The ancient Greek physician Hippocrates defined health as a body in balance. The human body was a system of four coordinated humours (blood, black bile, yellow bile, phlegm), each of which had its own balance of qualities (hot or cold, wet or dry) connected to the four elements (fire, air, earth, water). The balance of these qualities and humours was inextricably linked to environmental conditions. Phlegm, for instance, was connected to the element of water, and had the qualities of cold and wet. Hippocrates recognised that when this bodily system was exposed to conditions that perturbed or exacerbated its humours, such as the cold and wet of a snowstorm, the system became unbalanced, in this case producing too much phlegm. His treatments for an abundance of phlegm focused on removing the excess humour and increasing the yellow bile (hot and dry) to bring the body back into balance. Today, we might identify such a condition as a respiratory disease. Hippocrates would not have identified the condition so locally. He would have considered it a condition of the whole body: ‘dis-ease’ was literally a system out of ease or balance.
Today we think less about the whole body as a complex system and more about its parts and sub-systems. An X-ray of the lungs shows congestion, so we assume the problem is in the lungs and treat for pneumonia, not worrying about other parts of the body unless they show their own symptoms. If a culture in the pathology lab shows a particular microbe at work, we prescribe the relevant antibiotics to combat that microbe rather than attempt to rebalance the system as a whole (despite the current trend to add ‘probiotics’ to the antibiotics approach). This move toward localised diagnoses began in the 18th century with the rise of morbid anatomy and the localisation of symptoms to parts. The French physician René Laënnec’s invention of the stethoscope in 1816 allowed him to hear various abnormal sounds in the chest of a patient suffering respiratory distress. He could then carry out an autopsy after the patient died and correlate the visibly abnormal parts with the symptoms that he had detected, which led to powerful diagnostic tools.
The result was the localisation of abnormalities to particular parts of the body, which led to the concept of localised diseases and the need for specialised treatments. Modern medicine celebrates the ability to diagnose problems based on localisation of symptoms. The systemic imbalance or ‘dis-ease’ of Hippocrates thus became a growing set of separate diseases associated with specific causes, dissociated from the notion of the body as a system.
Following the localisation of diseases came the specialisation of treatments. These treatments typically rely on identifying the problem within a particular part or subsystem and fixing it, with the goal of getting the patient back to ‘normal’. If a physical part is damaged, we want to repair it so that it works again as closely as possible to the way it was working before.
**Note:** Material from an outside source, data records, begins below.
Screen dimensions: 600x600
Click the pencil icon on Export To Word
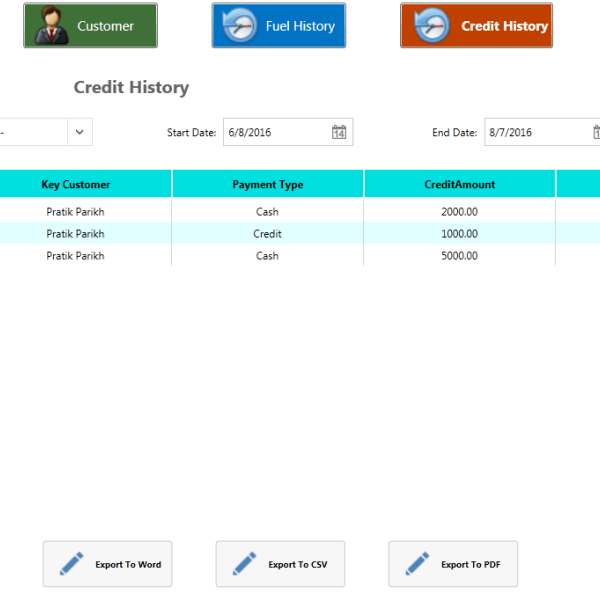point(72,564)
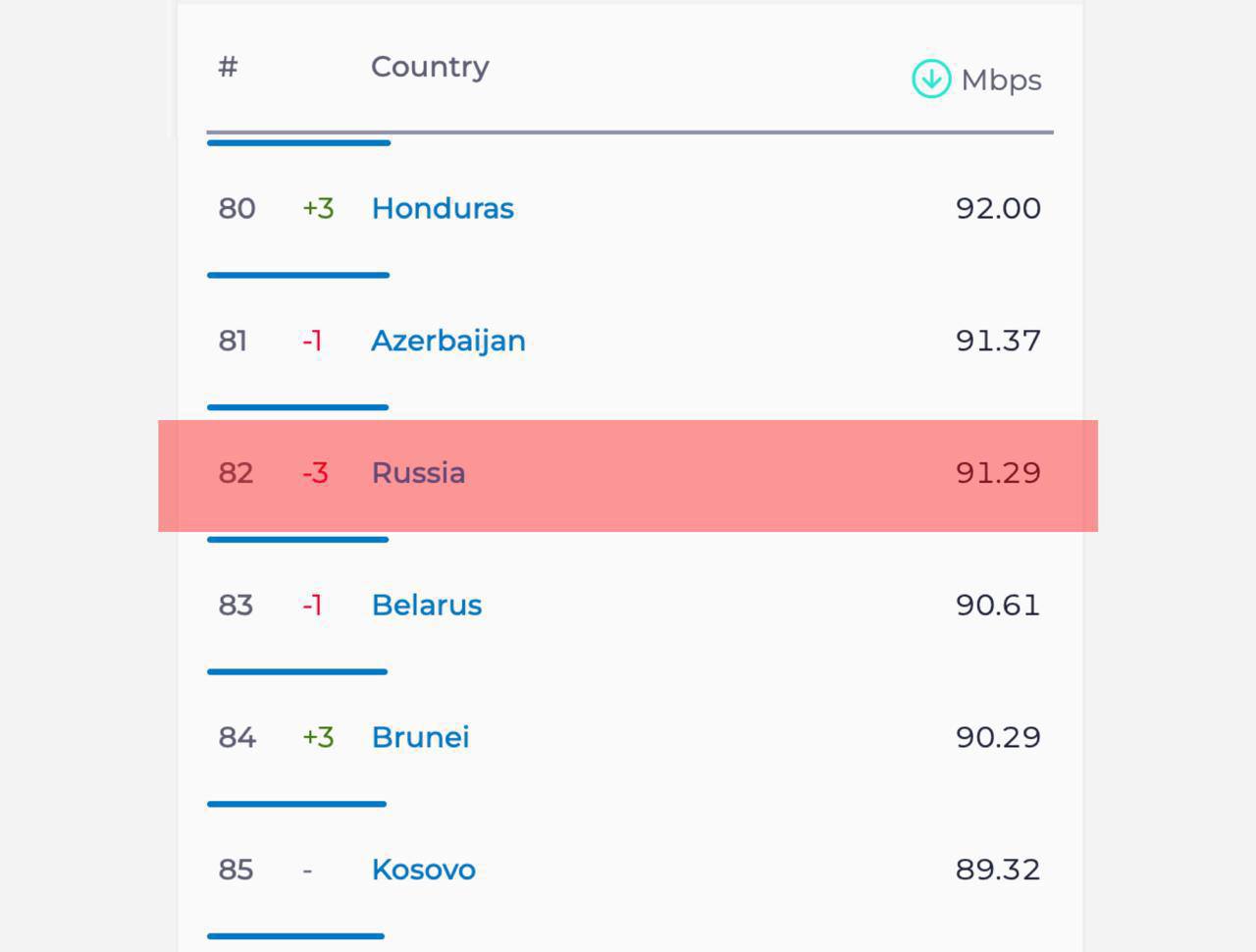Screen dimensions: 1256x952
Task: Open the Azerbaijan country link
Action: click(448, 341)
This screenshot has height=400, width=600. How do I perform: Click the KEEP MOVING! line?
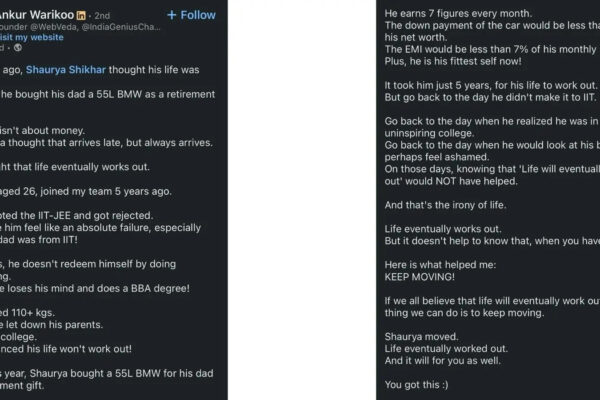pos(419,277)
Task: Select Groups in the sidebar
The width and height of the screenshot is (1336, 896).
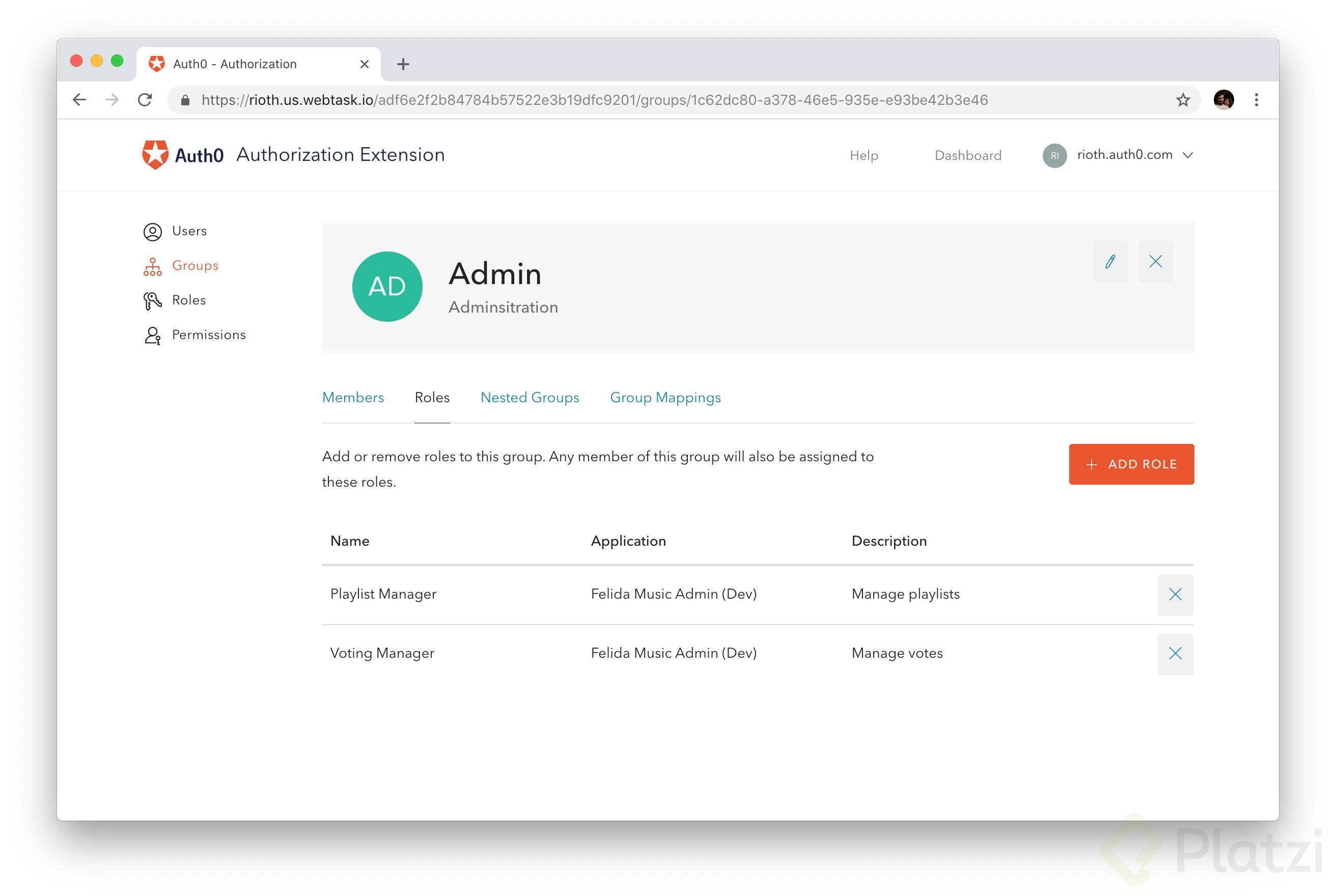Action: click(194, 266)
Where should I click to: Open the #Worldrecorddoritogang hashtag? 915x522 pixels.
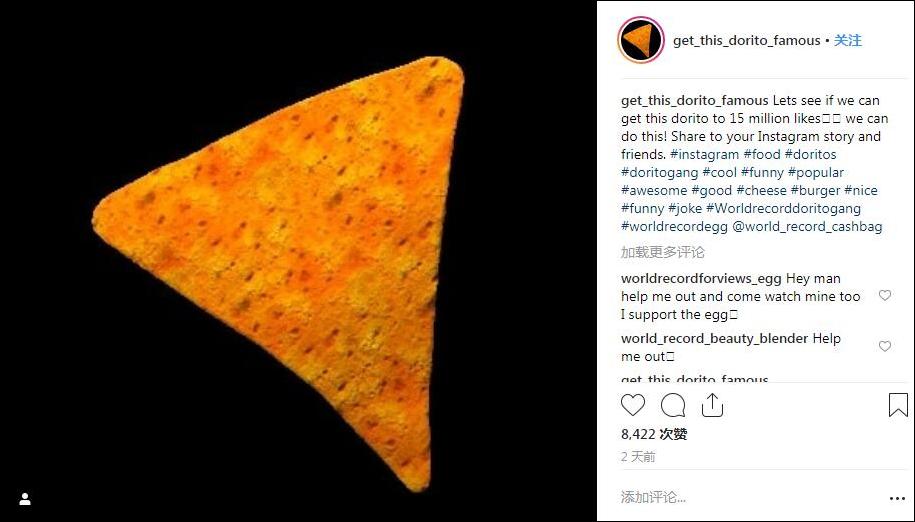pos(783,208)
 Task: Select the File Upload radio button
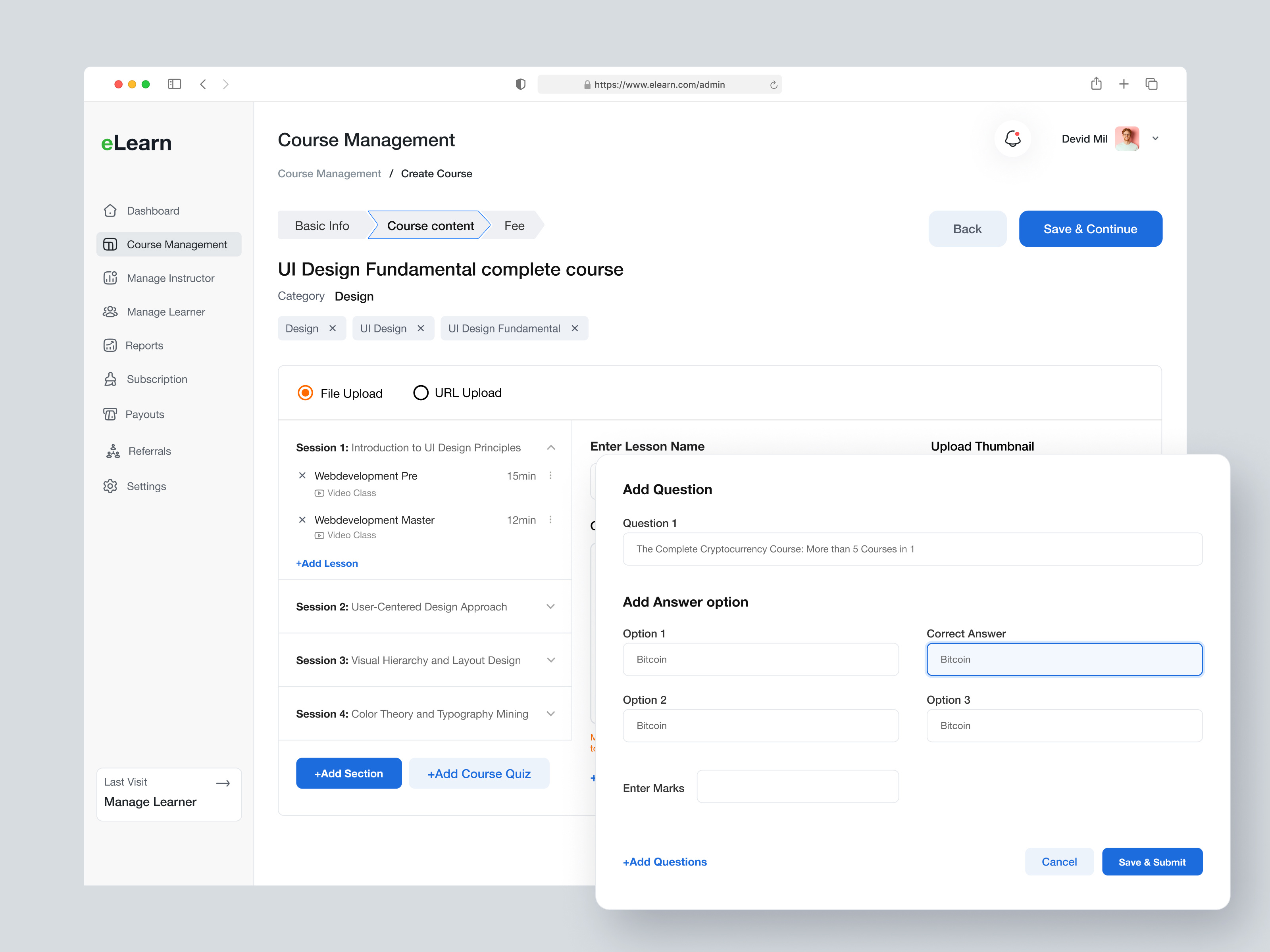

Or, if it cannot be fixed, perhaps because a limb was cut off or a kidney failed, then the tradition has been to replace it with something as close as possible that will work the same way: prosthetics for lost limbs, dialysis machines for failing kidneys.
Despite vast differences in understandings of disease and treatments, models of health from Hippocrates to modern medicine have focused on reestablishing the same state as occurred before illness. Health is a concept imbued with a sense of stability; it is constituted by a body returning to a state that existed before disease or injury and the maintenance of this state. Stability is therefore understood as the maintenance or regeneration of a single, ‘healthy’ state of the body. Since this approach has saved vast numbers of lives, medicine applauds the invention of new analytical tools, procedures and treatments that advance an understanding of health as a return to a previous state. The sense of stability implicit in thinking about health leads to a picture of health as an outcome of regeneration: a body damaged by injury or disease is brought back to, or regenerates, a previous, ‘healthy’ state.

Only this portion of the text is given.